Evaluation script fails to work for Qwen-Math models. #174

ChenDRAG · 2025-02-04T01:22:40Z

I tried running the Qwen-Math models instead of the Qwen models, but find the evaluation scripts don't work for Qwen-Math

ValueError: User-specified max_model_len (32768) is greater than the derived max_model_len (max_position_embeddings=4096 or model_max_length=None in model's config.json). This may lead to incorrect model outputs or CUDA errors. To allow overriding this maximum, set the env var VLLM_ALLOW_LONG_MAX_MODEL_LEN=1

MODEL=Qwen/Qwen2.5-Math-1.5B-Instruct
MODEL=Qwen/Qwen2.5-Math-1.5B

NUM_GPUS=1
MODEL_ARGS="pretrained=$MODEL,dtype=float16,data_parallel_size=$NUM_GPUS,max_model_length=32768,gpu_memory_utilisation=0.8"
TASK=math_500
OUTPUT_DIR=data/evals/$MODEL
CUDA_VISIBLE_DEVICES=1 lighteval vllm $MODEL_ARGS "custom|$TASK|0|0" \
    --custom-tasks src/open_r1/evaluate.py \
    --use-chat-template \
    --system-prompt="Please reason step by step, and put your final answer within \boxed{}." \
    --output-dir $OUTPUT_DIR

Hope you could help me out.

The text was updated successfully, but these errors were encountered:

Maxwell-Jia · 2025-02-04T03:21:13Z

@ChenDRAG The problem you’re encountering is due to a mismatch between the model’s maximum supported context length and the value you’ve specified for max_model_length in MODEL_ARGS. The Qwen2.5 (and -Instruct) models support a maximum context length of 32768, but the Qwen2.5-Math models have a much lower limit of 4096. This discrepancy is causing the error you’re seeing.
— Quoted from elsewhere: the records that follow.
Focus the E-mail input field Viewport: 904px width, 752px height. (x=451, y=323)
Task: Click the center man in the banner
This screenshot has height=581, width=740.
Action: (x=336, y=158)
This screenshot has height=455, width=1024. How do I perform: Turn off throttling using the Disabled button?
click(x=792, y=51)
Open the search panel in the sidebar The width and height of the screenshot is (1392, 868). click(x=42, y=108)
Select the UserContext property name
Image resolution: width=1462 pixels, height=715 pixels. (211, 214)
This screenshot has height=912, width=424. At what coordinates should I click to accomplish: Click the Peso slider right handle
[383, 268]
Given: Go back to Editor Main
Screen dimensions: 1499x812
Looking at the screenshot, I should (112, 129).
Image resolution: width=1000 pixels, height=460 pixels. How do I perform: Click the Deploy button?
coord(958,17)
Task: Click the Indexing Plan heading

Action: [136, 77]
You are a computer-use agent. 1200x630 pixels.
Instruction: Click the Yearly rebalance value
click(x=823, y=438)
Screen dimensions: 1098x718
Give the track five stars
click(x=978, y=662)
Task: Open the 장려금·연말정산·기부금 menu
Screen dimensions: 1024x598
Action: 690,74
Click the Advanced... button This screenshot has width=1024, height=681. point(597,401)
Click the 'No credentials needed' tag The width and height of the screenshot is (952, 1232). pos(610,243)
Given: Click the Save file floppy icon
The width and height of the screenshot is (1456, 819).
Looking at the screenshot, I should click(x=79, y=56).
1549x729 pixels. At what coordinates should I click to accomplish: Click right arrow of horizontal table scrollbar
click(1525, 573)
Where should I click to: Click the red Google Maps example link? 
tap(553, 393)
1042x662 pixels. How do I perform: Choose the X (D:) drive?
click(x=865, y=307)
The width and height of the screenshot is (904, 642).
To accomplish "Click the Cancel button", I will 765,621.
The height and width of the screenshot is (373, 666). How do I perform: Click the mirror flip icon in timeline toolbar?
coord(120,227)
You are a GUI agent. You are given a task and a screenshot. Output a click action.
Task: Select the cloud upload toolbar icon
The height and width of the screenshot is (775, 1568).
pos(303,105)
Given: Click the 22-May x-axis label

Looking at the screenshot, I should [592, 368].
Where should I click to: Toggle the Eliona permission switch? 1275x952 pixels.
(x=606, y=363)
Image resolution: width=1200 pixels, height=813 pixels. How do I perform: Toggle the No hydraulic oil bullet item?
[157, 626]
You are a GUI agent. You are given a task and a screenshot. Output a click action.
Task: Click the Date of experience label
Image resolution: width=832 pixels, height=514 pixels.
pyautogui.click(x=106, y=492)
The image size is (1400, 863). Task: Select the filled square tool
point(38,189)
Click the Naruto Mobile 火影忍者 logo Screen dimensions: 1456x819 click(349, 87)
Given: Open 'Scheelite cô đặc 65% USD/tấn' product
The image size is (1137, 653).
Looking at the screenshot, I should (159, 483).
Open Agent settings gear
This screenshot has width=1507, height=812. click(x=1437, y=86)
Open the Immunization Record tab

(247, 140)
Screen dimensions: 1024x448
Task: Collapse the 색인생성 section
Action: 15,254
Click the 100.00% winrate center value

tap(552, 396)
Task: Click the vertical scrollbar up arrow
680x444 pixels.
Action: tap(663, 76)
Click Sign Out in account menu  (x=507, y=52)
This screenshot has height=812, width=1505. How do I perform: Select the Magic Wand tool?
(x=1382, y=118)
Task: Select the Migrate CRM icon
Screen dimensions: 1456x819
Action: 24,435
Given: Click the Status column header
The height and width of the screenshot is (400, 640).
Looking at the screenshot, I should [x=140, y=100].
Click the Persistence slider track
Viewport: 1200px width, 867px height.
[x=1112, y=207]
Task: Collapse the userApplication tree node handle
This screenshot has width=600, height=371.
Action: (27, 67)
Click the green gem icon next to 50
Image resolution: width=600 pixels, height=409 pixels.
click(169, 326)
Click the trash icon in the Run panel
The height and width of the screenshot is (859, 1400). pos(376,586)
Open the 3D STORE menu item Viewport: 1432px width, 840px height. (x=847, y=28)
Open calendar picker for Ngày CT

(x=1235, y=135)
To resolve this issue, you should modify the max_model_length parameter to be no greater than 4096 when working with the Qwen-2.5 Math models:

MODEL_ARGS="pretrained=$MODEL,dtype=float16,data_parallel_size=$NUM_GPUS,max_model_length=4096,gpu_memory=..."

You can also override this maximum context length by setting the environment variable VLLM_ALLOW_LONG_MAX_MODEL_LEN=1, as shown in your ValueError message. This allows the model to accept context lengths larger than the model’s default maximum (4096 for the Math models). You can try adding this line to your environment configuration:

export VLLM_ALLOW_LONG_MAX_MODEL_LEN=1

However, this approach is not recommended because it could lead to incorrect model outputs or CUDA errors due to the mismatch in the expected maximum sequence length. Forcing a larger context length may result in performance issues or even instability, especially when working with Math models that are designed to handle only shorter sequences.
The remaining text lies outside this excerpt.